MATERIAL PROVIDED →
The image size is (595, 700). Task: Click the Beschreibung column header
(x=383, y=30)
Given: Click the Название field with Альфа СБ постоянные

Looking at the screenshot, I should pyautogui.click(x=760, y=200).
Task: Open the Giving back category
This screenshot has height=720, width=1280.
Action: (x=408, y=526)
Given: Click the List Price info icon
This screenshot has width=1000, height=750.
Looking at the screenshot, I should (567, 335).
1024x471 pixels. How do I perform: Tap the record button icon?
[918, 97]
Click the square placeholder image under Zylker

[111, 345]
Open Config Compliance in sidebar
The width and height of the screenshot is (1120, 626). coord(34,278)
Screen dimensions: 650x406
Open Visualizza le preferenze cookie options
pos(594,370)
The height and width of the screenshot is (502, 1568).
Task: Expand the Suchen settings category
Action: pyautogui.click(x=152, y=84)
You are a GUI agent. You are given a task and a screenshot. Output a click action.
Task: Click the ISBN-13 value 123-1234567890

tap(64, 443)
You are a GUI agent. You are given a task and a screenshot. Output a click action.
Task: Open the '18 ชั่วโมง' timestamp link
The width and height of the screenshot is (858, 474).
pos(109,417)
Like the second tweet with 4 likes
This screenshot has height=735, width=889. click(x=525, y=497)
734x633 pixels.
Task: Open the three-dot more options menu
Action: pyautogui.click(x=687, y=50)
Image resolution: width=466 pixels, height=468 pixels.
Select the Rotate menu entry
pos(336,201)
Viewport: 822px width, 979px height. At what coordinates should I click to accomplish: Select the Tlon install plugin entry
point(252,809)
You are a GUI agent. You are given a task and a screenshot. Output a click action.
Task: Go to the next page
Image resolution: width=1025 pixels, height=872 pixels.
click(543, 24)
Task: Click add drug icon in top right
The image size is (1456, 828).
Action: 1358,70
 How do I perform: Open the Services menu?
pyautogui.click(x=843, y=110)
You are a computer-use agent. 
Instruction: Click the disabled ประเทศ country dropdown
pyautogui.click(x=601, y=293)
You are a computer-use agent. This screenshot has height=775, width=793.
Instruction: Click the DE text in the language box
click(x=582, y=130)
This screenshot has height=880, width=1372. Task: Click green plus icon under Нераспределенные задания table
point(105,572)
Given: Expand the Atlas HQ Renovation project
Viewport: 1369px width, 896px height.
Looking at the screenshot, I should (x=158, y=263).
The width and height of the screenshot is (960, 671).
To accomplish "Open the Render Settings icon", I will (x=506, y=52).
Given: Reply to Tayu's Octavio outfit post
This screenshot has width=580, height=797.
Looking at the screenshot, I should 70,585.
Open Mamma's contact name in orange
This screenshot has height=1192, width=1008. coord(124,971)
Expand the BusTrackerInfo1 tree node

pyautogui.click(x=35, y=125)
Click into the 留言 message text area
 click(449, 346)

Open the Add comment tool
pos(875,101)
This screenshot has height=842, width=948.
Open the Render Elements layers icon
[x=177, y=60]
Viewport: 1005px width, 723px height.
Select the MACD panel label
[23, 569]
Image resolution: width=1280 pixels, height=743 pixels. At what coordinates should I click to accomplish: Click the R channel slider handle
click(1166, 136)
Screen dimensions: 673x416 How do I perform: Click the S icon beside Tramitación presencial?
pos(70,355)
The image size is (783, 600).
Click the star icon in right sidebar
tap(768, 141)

TASK BRIEF →
Each record is to be repeated word for word, with none skipped.

SOLUTION TO THE PROBLEM →
The image size is (595, 700). Task: Click the Beschreibung column header
(x=383, y=30)
Given: Click the Название field with Альфа СБ постоянные

Looking at the screenshot, I should pyautogui.click(x=760, y=200).
Task: Open the Giving back category
This screenshot has height=720, width=1280.
Action: (x=408, y=526)
Given: Click the List Price info icon
This screenshot has width=1000, height=750.
Looking at the screenshot, I should (567, 335).
1024x471 pixels. How do I perform: Tap the record button icon?
[918, 97]
Click the square placeholder image under Zylker

[111, 345]
Open Config Compliance in sidebar
The width and height of the screenshot is (1120, 626). coord(34,278)
Screen dimensions: 650x406
Open Visualizza le preferenze cookie options
pos(594,370)
The height and width of the screenshot is (502, 1568).
Task: Expand the Suchen settings category
Action: pyautogui.click(x=152, y=84)
You are a GUI agent. You are given a task and a screenshot. Output a click action.
Task: Click the ISBN-13 value 123-1234567890

tap(64, 443)
You are a GUI agent. You are given a task and a screenshot. Output a click action.
Task: Open the '18 ชั่วโมง' timestamp link
The width and height of the screenshot is (858, 474).
pos(109,417)
Like the second tweet with 4 likes
This screenshot has height=735, width=889. click(x=525, y=497)
734x633 pixels.
Task: Open the three-dot more options menu
Action: pyautogui.click(x=687, y=50)
Image resolution: width=466 pixels, height=468 pixels.
Select the Rotate menu entry
pos(336,201)
Viewport: 822px width, 979px height. At what coordinates should I click to accomplish: Select the Tlon install plugin entry
point(252,809)
You are a GUI agent. You are given a task and a screenshot. Output a click action.
Task: Go to the next page
Image resolution: width=1025 pixels, height=872 pixels.
click(543, 24)
Task: Click add drug icon in top right
The image size is (1456, 828).
Action: 1358,70
 How do I perform: Open the Services menu?
pyautogui.click(x=843, y=110)
You are a computer-use agent. 
Instruction: Click the disabled ประเทศ country dropdown
pyautogui.click(x=601, y=293)
You are a computer-use agent. This screenshot has height=775, width=793.
Instruction: Click the DE text in the language box
click(x=582, y=130)
This screenshot has height=880, width=1372. Task: Click green plus icon under Нераспределенные задания table
point(105,572)
Given: Expand the Atlas HQ Renovation project
Viewport: 1369px width, 896px height.
Looking at the screenshot, I should (x=158, y=263).
The width and height of the screenshot is (960, 671).
To accomplish "Open the Render Settings icon", I will (x=506, y=52).
Given: Reply to Tayu's Octavio outfit post
This screenshot has width=580, height=797.
Looking at the screenshot, I should 70,585.
Open Mamma's contact name in orange
This screenshot has height=1192, width=1008. coord(124,971)
Expand the BusTrackerInfo1 tree node

pyautogui.click(x=35, y=125)
Click into the 留言 message text area
 click(449, 346)

Open the Add comment tool
pos(875,101)
This screenshot has height=842, width=948.
Open the Render Elements layers icon
[x=177, y=60]
Viewport: 1005px width, 723px height.
Select the MACD panel label
[23, 569]
Image resolution: width=1280 pixels, height=743 pixels. At what coordinates should I click to accomplish: Click the R channel slider handle
click(1166, 136)
Screen dimensions: 673x416 How do I perform: Click the S icon beside Tramitación presencial?
pos(70,355)
The image size is (783, 600).
Click the star icon in right sidebar
tap(768, 141)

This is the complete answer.